Ukrainian folklorist

Mykola Zinchuk (Микола Антонович Зінчук; 7 March 1925 - 2 February 2012) was a Ukrainian folklorist, whose life achievement is the 40-volume selection of the Ukrainian Folk Tales (mostly his own recordings), published in the period of 2003–2019.

== Biography ==

Zinchuk was born close to Kiev in the Zhytomyr Oblast, and was taken as a slave laborer in a concentration camp, when he refused collaboration with the Nazis.

After the Second World War, he entered the History Department of Lviv Pedagogical Institute and after teaching tourism, he started being interested in folklore.
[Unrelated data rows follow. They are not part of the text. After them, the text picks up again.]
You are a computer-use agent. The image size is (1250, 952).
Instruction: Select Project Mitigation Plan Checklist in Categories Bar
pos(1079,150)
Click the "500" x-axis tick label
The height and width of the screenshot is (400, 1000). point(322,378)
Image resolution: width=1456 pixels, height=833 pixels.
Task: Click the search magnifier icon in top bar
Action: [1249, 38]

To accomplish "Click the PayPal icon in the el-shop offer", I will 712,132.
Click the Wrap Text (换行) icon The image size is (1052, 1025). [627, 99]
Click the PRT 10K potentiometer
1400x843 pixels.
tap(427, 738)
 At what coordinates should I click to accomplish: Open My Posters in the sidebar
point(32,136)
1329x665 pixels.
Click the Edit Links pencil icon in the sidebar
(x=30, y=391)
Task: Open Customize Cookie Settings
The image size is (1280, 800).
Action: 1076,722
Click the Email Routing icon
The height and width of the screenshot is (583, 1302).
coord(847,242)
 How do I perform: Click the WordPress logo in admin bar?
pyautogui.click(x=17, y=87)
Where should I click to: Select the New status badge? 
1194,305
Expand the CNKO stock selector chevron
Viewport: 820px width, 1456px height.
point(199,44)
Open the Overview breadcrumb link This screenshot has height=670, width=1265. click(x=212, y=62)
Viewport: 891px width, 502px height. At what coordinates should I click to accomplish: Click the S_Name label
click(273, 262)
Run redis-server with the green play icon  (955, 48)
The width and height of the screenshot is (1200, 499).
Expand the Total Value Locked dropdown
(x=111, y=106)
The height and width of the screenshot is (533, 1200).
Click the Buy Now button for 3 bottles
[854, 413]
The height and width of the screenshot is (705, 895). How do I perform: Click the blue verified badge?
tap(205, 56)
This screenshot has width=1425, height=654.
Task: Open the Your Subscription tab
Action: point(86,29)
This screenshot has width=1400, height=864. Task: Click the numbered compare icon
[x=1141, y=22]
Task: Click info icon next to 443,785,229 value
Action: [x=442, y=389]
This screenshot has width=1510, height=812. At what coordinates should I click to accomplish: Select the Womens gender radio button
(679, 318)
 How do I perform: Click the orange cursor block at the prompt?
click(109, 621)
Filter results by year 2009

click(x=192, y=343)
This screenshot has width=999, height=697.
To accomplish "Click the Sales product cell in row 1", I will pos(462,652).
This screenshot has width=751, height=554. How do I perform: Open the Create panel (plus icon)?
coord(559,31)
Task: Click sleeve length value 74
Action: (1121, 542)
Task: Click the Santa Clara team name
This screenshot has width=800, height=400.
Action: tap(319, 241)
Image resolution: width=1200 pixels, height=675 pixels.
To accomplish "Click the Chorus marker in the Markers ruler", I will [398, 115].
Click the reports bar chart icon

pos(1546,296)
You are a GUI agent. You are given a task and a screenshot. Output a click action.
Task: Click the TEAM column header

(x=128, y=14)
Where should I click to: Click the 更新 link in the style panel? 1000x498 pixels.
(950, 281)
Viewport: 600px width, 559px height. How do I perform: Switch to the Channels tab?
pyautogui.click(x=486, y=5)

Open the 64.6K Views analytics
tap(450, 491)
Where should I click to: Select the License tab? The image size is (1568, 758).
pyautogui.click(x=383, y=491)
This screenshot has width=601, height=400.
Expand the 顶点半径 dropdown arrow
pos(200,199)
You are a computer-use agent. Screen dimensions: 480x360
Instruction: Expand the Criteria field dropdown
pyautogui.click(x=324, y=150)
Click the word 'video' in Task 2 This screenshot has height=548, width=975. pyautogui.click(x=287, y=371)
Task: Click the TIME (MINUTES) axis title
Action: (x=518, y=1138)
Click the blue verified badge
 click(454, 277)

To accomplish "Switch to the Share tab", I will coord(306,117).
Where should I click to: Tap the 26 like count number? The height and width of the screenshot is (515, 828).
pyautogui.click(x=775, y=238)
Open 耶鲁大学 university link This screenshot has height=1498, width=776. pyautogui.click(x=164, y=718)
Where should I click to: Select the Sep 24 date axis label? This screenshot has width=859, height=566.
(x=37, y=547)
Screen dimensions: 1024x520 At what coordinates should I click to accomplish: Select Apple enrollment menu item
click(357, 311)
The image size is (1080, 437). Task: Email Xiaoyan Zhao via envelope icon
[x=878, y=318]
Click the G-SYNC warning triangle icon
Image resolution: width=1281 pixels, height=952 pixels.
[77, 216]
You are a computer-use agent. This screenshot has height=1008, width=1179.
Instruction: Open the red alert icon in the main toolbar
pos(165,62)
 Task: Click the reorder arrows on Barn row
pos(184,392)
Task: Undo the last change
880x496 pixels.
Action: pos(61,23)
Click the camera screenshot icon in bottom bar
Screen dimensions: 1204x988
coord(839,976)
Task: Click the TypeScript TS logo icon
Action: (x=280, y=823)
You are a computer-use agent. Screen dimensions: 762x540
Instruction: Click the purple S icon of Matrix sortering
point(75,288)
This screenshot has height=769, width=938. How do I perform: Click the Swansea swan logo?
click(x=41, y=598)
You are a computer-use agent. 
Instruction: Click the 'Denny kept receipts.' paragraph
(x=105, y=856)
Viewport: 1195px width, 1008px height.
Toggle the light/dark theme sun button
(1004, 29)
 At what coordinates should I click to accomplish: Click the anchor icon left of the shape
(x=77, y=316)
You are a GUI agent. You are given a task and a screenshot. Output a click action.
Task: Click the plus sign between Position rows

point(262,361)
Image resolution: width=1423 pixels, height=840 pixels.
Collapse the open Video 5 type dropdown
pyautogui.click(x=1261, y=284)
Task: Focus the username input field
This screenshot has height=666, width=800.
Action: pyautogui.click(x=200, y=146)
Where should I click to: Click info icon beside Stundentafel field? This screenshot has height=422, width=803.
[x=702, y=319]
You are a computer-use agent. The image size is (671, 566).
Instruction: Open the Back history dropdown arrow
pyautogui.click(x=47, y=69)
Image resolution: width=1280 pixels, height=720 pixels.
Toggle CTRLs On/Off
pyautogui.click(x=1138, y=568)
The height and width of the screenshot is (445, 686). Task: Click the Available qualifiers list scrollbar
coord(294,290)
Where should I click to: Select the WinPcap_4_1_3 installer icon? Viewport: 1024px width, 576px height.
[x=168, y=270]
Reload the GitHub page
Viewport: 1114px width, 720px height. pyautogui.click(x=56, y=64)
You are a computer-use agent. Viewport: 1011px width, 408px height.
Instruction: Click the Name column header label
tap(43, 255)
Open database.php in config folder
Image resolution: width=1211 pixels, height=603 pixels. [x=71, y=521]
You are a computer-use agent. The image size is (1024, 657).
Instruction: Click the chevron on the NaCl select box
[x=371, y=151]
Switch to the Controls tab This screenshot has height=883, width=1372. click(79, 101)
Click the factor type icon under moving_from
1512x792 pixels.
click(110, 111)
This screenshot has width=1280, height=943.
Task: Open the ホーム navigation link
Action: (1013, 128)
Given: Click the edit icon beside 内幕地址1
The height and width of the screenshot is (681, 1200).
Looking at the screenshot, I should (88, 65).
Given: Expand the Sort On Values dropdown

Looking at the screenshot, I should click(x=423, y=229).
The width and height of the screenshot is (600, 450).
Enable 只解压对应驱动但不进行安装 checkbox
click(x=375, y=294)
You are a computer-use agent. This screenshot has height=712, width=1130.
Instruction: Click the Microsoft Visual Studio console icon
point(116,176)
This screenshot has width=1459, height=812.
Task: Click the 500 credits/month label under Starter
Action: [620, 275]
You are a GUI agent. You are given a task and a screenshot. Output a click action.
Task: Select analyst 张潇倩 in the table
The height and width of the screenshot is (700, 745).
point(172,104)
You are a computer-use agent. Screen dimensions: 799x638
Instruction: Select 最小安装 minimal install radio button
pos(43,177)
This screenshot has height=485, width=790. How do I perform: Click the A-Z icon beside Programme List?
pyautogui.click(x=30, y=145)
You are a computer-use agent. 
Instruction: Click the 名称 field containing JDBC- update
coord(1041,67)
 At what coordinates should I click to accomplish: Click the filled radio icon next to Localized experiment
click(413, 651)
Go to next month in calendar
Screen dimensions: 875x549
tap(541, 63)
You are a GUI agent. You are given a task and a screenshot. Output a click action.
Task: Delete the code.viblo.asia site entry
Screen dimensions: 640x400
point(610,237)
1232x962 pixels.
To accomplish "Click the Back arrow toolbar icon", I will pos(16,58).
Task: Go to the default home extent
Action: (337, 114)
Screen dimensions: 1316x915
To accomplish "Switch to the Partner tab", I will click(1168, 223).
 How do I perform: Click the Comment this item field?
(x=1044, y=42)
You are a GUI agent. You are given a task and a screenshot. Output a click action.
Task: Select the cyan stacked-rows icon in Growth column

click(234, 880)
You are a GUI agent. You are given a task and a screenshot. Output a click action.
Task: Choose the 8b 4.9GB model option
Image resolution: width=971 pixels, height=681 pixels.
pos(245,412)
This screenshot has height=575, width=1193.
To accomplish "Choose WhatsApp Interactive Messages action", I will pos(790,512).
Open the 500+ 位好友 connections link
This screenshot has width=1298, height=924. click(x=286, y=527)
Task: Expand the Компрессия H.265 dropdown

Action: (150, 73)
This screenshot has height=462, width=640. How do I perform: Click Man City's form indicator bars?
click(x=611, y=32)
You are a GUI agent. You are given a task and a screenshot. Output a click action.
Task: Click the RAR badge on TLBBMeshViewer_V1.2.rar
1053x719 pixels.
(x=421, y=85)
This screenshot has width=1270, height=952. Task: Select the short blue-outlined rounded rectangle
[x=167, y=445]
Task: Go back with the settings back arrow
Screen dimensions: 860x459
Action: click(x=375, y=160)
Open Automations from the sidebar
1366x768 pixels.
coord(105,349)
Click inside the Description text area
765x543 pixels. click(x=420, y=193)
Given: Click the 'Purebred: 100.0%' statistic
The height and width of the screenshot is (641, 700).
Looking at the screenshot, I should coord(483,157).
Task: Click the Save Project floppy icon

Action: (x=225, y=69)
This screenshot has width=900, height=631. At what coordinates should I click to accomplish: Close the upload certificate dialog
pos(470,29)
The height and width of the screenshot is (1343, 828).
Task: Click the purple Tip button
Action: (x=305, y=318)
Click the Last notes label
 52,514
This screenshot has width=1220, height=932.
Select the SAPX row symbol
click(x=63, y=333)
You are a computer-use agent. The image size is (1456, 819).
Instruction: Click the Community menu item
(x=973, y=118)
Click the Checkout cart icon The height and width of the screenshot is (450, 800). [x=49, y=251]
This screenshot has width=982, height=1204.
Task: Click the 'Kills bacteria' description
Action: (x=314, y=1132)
He worked as a school principal in Lviv Oblast in a period of 1957–1963.

In 1975 he bought a tape recorder and started recording folk songs and narratives in the Ivano-Frankivsk Oblast.

He succeeded in collecting and editing 40 volumes of the Ukrainian Folk Tales from many country regions, published by different companies, primarily by Bukrek (Chernivtsi).

The book of authors fairy tales was published in 2007, his memoirs book «Скарбниці пам'яті» (The Treasure of memory) emerged posthumously, in 2014.

Mykola Zinchuk died in Dovhopillya village (Vyzhnytsia Raion, Chernivtsi Oblast), where he was living most of his life.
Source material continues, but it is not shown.